Partitioning a graph in dense subgraphs is a well-established problem. Many of the existing works adopt as density definition the average-degree notion [2, 23, 33, 50]. The densest subgraph, under this definition, can be found in polynomial time [27]. Moreover, there is a 2-approximation greedy algorithm by Charikar [15] and Asahiro et al. [4], which runs in linear time of the graph size. Many recent works develop methods to maintain the average-degree densest subgraph in a streaming scenario [14, 19, 20, 38, 39]. Alternative density definitions, such as variants of quasi-clique, are often hard to approximate or solve by efficient heuristics due to connections to NP-complete Maximum Clique problem [1, 37, 49].

A line of work focuses on dynamic graphs, which model node/edge additions/deletions. Different aspects of network evolution, including evolution of dense groups, were studied in this setting [6, 11, 34, 41]. However, here we use the interaction network model, which is different to dynamic graphs, as it captures the instantaneous interactions between nodes.

Another classic approach to model temporal graphs is to consider graph snapshots, find structures in each snapshot separately (or by incorporating information from previous snapshots), and then summarize historical behavior of the discovered structures [5, 12, 28, 36, 40]. These approaches usually focus on the temporal coherence of the dense structures discovered in the snapshots and assume that the snapshots are given. In this work, we aggregate instantaneous interaction into timeline partitions of arbitrary lengths.

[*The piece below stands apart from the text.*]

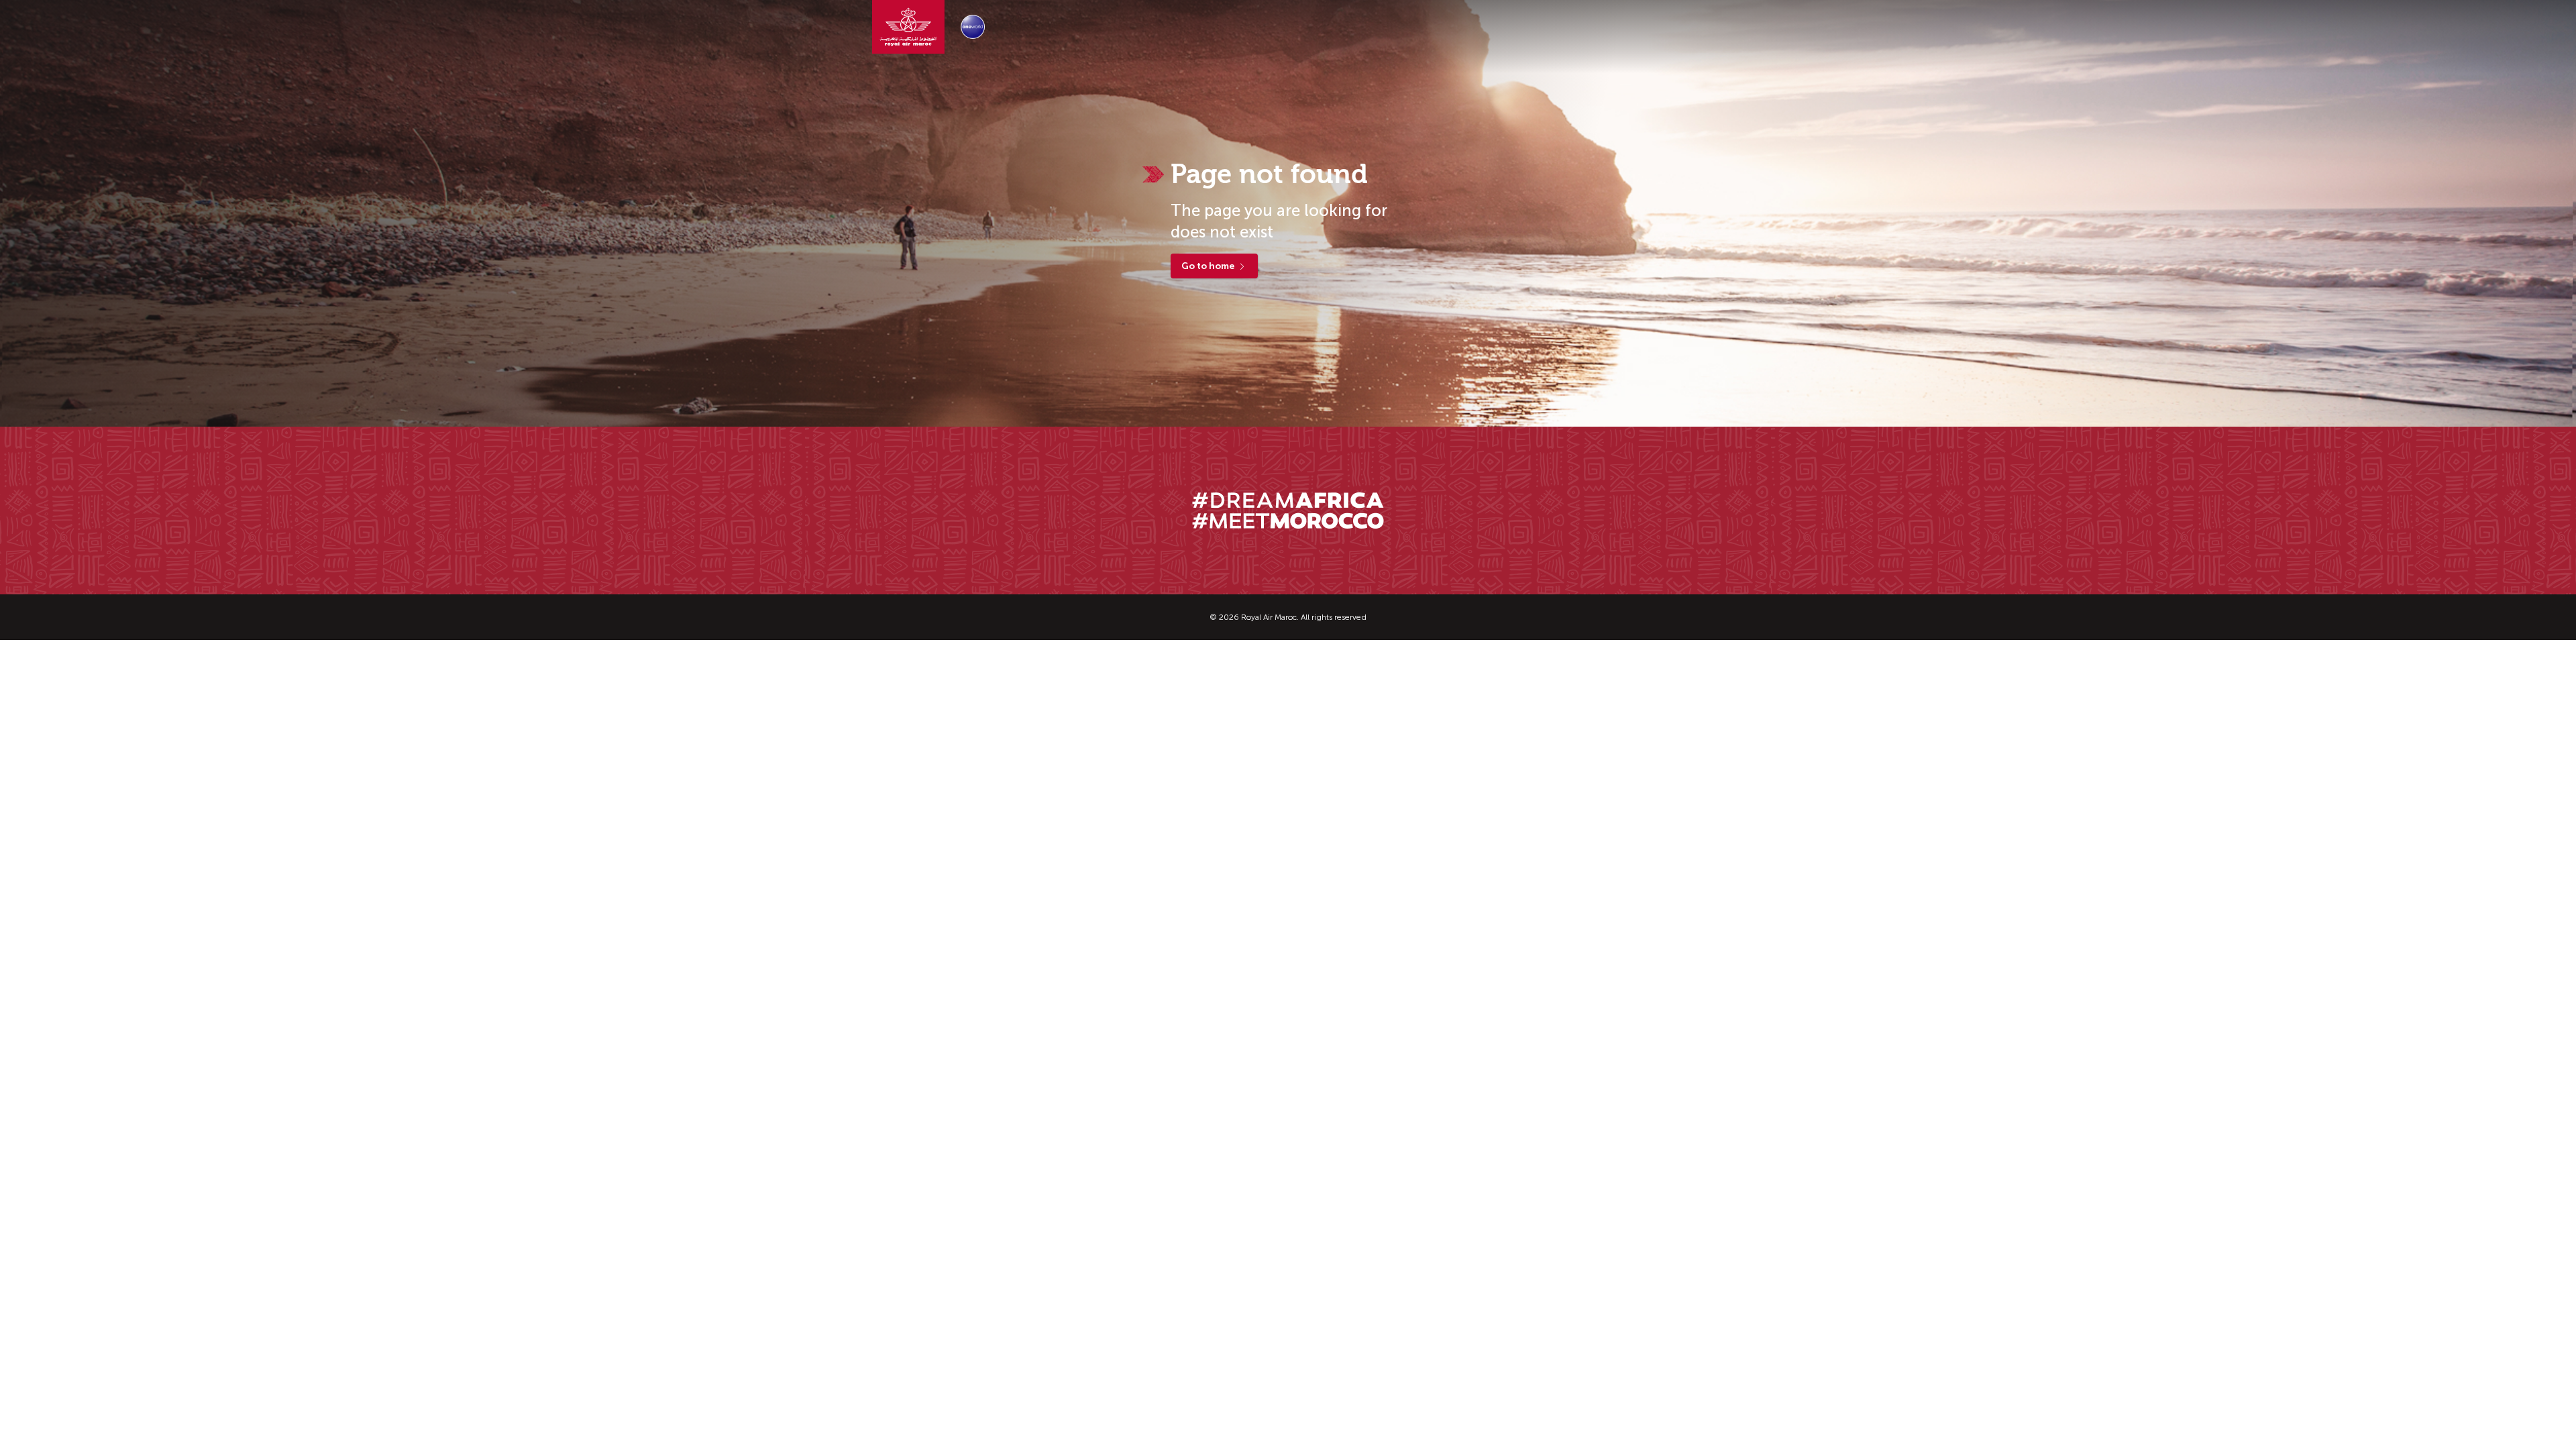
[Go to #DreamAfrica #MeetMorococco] (1288, 510)
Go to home (1207, 266)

To the best our knowledge, the following works are better aligned with our approach. A work of Rozenshtein et al. [44] considers a problem of finding the densest subgraph in a temporal network. However, first, they do not aim at creating a temporal partitioning. Second, they are interested in finding a single dense subgraph whose edges occur in k short time intervals. On the contrary, in this work we search for an interval partitioning and consider only graphs that are span continuous intervals. Other close works are by Jethava and Beerenwinkel [31] and Semertzidis et al. [46]. However, these works consider a set of snapshots and search for a single heavy subgraph induced by one or several intervals. The work of Semertzidis et al. [46] explores different formulations for the persistent heavy subgraph problem, including maximum average density, while Jethava and Beerenwinkel [31] focus solely on maximum average density.

8 Conclusions

In this work, we consider the problem of finding a sequence of dense subgraphs in a temporal network. We search for a partition of the network timeline into k non-overlapping intervals, such that the intervals span subgraphs with maximum total density. To provide a fast solution for this problem, we adapt recent work on dynamic densest subgraph and approximate dynamic programming. In order to ensure that the episodes we discover consist of a diverse set of nodes, we adjust the problem formulation to encourage coverage of a larger set of nodes. While the modified problem is NP-hard, we provide a greedy heuristic, which performs well on empirical tests.

The problems of temporal event detection and timeline segmentation can be formulated in various ways depending on the type of structures that are considered to be interesting. Here, we propose segmentation with respect to maximizing subgraph density. The intuition is that those dense subgraphs provide a sequence of interesting events that occur in the lifetime of the temporal network. However, other notions of interesting structures, such as frequency of the subgraphs, or statistical non-randomness of the subgraphs, can be considered for future work. In addition, it could be meaningful to allow more than one structure per interval. Another possible extension is to consider overlapping intervals instead of a segmentation.